America prides itself on defending national shores and protecting its people against hostile incursion in times of war, but that’s not to say there have never been US war casualties on American soil. One of the greatest losses of life occurred in World War II at Port Chicago, California (not to be confused with Port of Chicago, Illinois).
At the Port Chicago Naval Magazine, munitions to support America’s Pacific Theatre of Operations were delivered by train prior to loading onto cargo ships. In July 1944 the naval base was a hive of activity, working around the clock as crews – mainly enlisted African-Americans – competed to see who could load munitions fastest, though these US Navy stevedores were poorly trained and badly supervised.

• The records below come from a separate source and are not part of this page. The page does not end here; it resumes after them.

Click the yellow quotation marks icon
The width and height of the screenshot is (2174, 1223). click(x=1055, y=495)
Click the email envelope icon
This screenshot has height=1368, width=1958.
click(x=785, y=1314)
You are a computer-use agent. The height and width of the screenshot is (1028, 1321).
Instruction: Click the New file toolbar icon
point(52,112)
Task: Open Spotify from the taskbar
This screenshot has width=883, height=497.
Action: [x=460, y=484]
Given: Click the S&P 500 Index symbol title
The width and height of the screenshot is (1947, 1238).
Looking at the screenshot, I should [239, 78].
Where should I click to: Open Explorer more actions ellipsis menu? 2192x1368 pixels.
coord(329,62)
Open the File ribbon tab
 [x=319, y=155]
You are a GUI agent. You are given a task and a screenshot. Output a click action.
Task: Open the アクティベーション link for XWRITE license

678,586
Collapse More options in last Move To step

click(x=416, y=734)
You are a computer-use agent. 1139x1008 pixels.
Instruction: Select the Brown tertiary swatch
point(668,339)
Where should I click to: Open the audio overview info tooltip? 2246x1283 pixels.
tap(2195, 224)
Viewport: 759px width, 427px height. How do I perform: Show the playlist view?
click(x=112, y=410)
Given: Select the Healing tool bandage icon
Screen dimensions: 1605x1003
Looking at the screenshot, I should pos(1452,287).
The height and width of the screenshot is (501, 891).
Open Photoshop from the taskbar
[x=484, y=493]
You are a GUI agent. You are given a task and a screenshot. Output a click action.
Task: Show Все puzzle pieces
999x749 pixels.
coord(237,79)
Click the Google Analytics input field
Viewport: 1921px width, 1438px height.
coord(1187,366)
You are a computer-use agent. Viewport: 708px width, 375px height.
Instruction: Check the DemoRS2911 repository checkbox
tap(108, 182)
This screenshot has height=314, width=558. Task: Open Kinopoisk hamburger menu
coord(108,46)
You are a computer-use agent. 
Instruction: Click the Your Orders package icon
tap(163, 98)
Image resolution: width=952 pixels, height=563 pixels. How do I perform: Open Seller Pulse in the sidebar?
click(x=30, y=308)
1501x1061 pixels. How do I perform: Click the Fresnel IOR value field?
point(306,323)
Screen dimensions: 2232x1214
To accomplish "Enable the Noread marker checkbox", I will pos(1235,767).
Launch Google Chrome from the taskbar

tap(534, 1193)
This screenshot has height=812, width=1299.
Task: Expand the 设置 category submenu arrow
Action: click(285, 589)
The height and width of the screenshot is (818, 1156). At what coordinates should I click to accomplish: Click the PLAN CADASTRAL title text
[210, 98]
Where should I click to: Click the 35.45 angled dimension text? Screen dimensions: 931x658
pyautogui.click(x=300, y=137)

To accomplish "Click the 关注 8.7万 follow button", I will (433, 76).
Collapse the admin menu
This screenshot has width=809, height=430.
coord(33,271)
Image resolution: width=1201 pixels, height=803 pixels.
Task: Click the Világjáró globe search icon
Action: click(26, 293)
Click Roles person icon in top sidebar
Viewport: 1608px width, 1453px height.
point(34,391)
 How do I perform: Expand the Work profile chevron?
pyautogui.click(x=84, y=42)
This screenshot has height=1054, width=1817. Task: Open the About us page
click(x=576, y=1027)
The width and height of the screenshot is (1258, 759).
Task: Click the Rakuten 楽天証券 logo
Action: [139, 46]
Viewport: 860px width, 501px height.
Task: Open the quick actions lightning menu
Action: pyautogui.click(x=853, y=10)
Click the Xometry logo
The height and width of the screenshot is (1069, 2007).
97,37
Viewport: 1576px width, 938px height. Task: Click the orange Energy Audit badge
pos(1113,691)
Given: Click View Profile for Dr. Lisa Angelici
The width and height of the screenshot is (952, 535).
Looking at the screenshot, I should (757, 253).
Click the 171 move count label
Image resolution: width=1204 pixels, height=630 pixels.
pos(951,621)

One night, the Liberty ship SSEA Bryan was being loaded with bombs and depth charges at Port Chicago’s single pier, opposite the SS Quinault Victory. At 22.18 an explosion occurred and fire broke out. A few seconds later there was a massive detonation as all the munitions in and around E A Bryan went up in a huge fireball, killing everyone on the pier and injuring hundreds more in the nearby barracks and town.
The E A Bryan was completely destroyed, Quinault Victory was blown out of the water and disintegrated, a fireboat was hurled 180 m (600 ft) before sinking and the pier and its environs were completely flattened. It was later calculated that the explosion was equivalent to the detonation of 2,000 tons of TNT (or a small nuclear bomb) and the shock wave measured 3.4 on the Richter earthquake scale. When the dust settled, over 300 navy personnel were dead (most so badly burned that they were never identified) and nearly 400 sailors and civilians had been injured, many seriously.
When: July 17 1944
Where: Port Chicago, California, USA
Death toll: 320 dead, 390 injured
You should know: Safety conditions for loading munitions were not improved and the Port Chicago disaster had a significant sequel. African-American sailors who subsequently refused to load munitions were court martialed for mutiny, dubiously convicted and sentenced to long prison terms, it became a cause celebre that highlighted racial inequality in the US Navy and led to the first serious efforts to lessen discrimination. The convicted mutineers were released after serving barely a year.